Submarine Drawing: Step-by-Step Tutorial & Easy Ideas

Learning how to draw a submarine is easier than it looks — the whole thing starts with simple boxes for the body with circles for wheels. This guide walks you through a submarine drawing in six clear steps, then hands you a set of submarine drawing ideas to keep going: easy versions for beginners, cute and cartoon takes, and variations worth sketching when you want more.

  • Difficulty Medium
  • Time ~20 min
  • Tools Pencil, eraser, paper
  • Starts with simple boxes for the body with circles for wheels
Submarine drawing — hand-drawn submarine illustration with ink lines and soft colors
Submarine drawing — hand-drawn submarine illustration with ink lines and soft colors

How to Draw a Submarine Step by Step

How to draw a submarine step by step — 6-step submarine drawing tutorial grid
How to draw a submarine step by step — 6-step submarine drawing tutorial grid
  1. Draw the body volume

    Block in the submarine's main body as one or two simple boxes. Vehicles are engineered objects — starting from geometry isn't a shortcut, it's how they were designed.

  2. Establish the wheels or base

    Place the wheels (or base) with real care: their size and spacing set the vehicle's entire character. Draw them as full circles even where the body overlaps.

  3. Carve the profile

    Refine the boxes into the vehicle's silhouette — the slopes, curves, and cuts that make this submarine recognizable at a glance.

  4. Add windows and structure lines

    Draw the windows, doors, and panel seams. Keep these lines parallel to the body's perspective or the whole drawing tilts.

  5. Detail the working parts

    Lights, grilles, handles, treads — the mechanical jewelry. Pick the recognizable ones and skip the rest.

  6. Ground it with shadow

    A flat dark shadow under the body and behind the wheels. No vehicle drawing looks finished while it's floating.

Submarine Drawing Ideas to Try Next

Once the basic submarine clicks, run it through these variations — each one practices a different skill while staying on a subject you already know.

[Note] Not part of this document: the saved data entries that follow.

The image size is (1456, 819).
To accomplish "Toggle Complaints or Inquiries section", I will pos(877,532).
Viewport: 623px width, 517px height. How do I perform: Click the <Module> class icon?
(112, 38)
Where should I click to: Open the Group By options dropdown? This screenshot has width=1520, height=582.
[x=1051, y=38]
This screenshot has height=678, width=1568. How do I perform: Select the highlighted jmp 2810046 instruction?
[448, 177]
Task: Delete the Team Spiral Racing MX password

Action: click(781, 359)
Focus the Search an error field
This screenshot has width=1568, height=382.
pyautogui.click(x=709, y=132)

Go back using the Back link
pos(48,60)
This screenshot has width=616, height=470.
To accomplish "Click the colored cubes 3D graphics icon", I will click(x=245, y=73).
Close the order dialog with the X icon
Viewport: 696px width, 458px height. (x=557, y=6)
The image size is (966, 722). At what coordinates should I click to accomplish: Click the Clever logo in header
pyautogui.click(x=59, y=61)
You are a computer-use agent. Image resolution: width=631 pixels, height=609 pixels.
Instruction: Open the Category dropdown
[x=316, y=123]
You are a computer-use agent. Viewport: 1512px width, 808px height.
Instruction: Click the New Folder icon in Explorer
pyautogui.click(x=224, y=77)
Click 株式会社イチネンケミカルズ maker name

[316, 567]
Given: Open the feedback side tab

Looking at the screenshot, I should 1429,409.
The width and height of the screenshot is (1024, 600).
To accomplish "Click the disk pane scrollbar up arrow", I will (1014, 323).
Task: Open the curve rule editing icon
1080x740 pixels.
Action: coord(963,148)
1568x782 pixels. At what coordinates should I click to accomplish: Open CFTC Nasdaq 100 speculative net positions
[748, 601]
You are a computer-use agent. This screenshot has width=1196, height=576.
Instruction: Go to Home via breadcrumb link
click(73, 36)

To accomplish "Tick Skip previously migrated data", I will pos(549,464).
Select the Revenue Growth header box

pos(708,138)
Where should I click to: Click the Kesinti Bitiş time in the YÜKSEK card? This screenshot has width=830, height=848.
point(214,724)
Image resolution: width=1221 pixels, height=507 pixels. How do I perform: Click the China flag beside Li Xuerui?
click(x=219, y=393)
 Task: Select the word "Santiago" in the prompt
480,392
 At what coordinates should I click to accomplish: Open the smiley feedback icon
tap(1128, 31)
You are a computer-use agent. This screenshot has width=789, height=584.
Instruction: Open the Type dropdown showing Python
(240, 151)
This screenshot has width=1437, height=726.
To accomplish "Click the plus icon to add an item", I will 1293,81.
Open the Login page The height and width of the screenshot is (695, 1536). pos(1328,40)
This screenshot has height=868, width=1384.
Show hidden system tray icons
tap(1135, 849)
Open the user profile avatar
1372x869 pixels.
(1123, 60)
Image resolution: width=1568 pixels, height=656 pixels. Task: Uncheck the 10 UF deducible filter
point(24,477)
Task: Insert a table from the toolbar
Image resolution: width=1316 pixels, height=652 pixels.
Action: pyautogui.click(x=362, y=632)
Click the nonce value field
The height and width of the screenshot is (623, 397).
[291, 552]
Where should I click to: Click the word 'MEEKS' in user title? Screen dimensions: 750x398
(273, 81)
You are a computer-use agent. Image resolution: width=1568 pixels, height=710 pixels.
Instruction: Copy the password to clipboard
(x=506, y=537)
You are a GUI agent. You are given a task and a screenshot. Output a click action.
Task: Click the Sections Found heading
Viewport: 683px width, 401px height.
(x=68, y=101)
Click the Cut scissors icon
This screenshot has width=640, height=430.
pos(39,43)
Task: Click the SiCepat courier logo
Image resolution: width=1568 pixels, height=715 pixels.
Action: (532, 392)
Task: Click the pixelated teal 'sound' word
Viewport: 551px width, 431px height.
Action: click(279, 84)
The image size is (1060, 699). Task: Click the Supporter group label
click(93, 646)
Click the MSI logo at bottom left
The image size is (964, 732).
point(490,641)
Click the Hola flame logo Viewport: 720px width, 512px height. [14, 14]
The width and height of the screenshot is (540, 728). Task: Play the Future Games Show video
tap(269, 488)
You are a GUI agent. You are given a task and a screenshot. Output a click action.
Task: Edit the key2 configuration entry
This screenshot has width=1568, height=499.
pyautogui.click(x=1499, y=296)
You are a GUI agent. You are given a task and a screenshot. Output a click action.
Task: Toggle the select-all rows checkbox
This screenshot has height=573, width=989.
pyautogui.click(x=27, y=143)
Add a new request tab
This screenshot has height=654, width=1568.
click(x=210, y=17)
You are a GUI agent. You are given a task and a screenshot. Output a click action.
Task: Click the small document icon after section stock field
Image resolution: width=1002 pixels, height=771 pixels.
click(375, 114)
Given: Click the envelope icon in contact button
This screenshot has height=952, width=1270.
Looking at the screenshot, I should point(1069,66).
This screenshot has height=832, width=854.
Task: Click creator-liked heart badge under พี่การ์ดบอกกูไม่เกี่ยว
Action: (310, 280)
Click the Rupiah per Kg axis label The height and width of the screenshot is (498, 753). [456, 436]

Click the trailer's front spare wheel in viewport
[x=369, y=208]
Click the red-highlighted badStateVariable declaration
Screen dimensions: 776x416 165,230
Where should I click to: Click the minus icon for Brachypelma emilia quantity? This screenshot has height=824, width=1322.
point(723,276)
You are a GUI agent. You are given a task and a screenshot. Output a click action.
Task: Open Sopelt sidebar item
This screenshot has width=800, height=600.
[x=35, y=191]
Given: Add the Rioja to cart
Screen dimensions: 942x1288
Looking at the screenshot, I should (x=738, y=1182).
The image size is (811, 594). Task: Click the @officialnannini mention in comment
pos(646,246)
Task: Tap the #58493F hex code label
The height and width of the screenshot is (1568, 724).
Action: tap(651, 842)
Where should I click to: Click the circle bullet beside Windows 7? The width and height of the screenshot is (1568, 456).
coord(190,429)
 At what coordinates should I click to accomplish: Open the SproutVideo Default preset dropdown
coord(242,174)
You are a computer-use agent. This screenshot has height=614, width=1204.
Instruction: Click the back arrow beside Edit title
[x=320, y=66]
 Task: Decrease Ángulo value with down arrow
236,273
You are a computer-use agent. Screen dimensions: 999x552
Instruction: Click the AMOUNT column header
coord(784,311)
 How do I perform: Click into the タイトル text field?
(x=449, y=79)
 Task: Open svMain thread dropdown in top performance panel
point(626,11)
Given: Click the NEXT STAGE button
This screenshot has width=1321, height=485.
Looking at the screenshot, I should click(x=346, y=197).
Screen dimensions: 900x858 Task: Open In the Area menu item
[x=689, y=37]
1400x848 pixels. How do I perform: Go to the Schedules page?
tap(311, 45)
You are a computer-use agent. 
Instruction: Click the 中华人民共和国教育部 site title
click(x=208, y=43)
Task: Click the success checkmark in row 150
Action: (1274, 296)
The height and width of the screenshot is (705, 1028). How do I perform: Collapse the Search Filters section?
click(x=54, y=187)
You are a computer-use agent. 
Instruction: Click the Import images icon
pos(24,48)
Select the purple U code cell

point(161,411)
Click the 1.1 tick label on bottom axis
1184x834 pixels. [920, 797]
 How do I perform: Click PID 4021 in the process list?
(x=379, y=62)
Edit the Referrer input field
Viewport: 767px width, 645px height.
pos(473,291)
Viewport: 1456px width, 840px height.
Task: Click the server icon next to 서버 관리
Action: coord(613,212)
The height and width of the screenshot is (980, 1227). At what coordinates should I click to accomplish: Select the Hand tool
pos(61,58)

  • A cartoon submarine with a face

    Headlights become eyes, the grille becomes a mouth — instant character, forgiving shapes.

  • A cutaway submarine interior

    Slice the side off and show seats and cargo — the technical-drawing thrill without the precision.

  • A tiny toy version

    Squash the proportions, fatten the wheels, round the corners — the die-cast toy look.

  • A rusty abandoned submarine

    Overgrown, patched with rust, one plant growing through it — texture practice with atmosphere.

  • Submarine speeding with motion lines

    Tilt it forward, trail speed lines, blur the wheels — energy over accuracy.

Tips for Better Submarine Drawings

  • Wheels first, body second: wheel size and spacing define the vehicle’s character more than any body detail.
  • Keep panel lines and windows obeying the same perspective as the body — one rebellious line tilts the whole machine.

Not feeling the submarine today?

Let the generator pick your next subject — filtered by mood and difficulty.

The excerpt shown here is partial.